年齢別では、シニアの登山ブームを反映してか、60代が41人(28・1%)で最多。40代以上が計118人と全体の80・8%を占めた。また、男性が全体の71・2%にあたる104人だった。
山系別では南アルプス山系が全体の半数超の72件で最多。次いで、八ケ岳・秩父山系24件、大菩薩・道志山系22件、富士・御坂山系17件の順となった。
遭難者の住所のうち、県内は1割弱の12人。東京37人、神奈川24人、埼玉12人など首都圏が全体の約6割を占めた。
遭難件数のうち、遭難者が登山届を提出していたのは54件で、全体の4割だった。
同課は山岳遭難増加について「健康ブームを背景に登山者数が増えた。携行品の準備不足、冬山での自分の経験と体力を過信する人も増えているのではないか」とみている。

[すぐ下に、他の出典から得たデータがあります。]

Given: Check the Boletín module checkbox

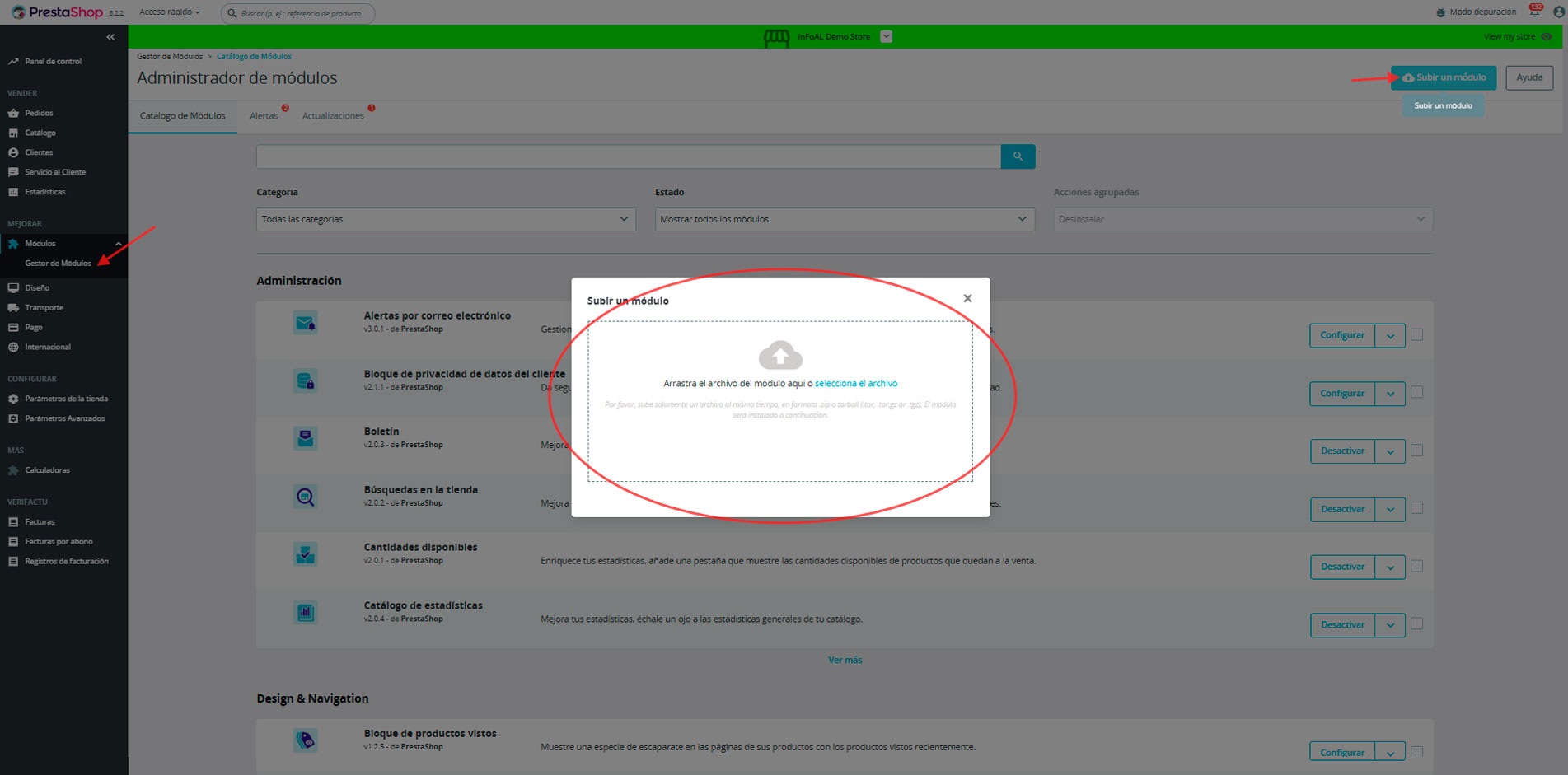Looking at the screenshot, I should [1416, 451].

県警は本格的な冬山シーズンに向け、入山者に天候や登山道の事前調査と安全登山の計画、冬山装備の徹底のほか、状況が悪い場合には引き返す決断を求めている。
県警では、スマートフォンで緊急連絡すれば位置情報が伝わるサービスを提供しおり、青山彩子本部長は24日の定例会見で、「しっかり電話機器を充電して入山するなど準備を怠らないようお願いします」と呼びかけた。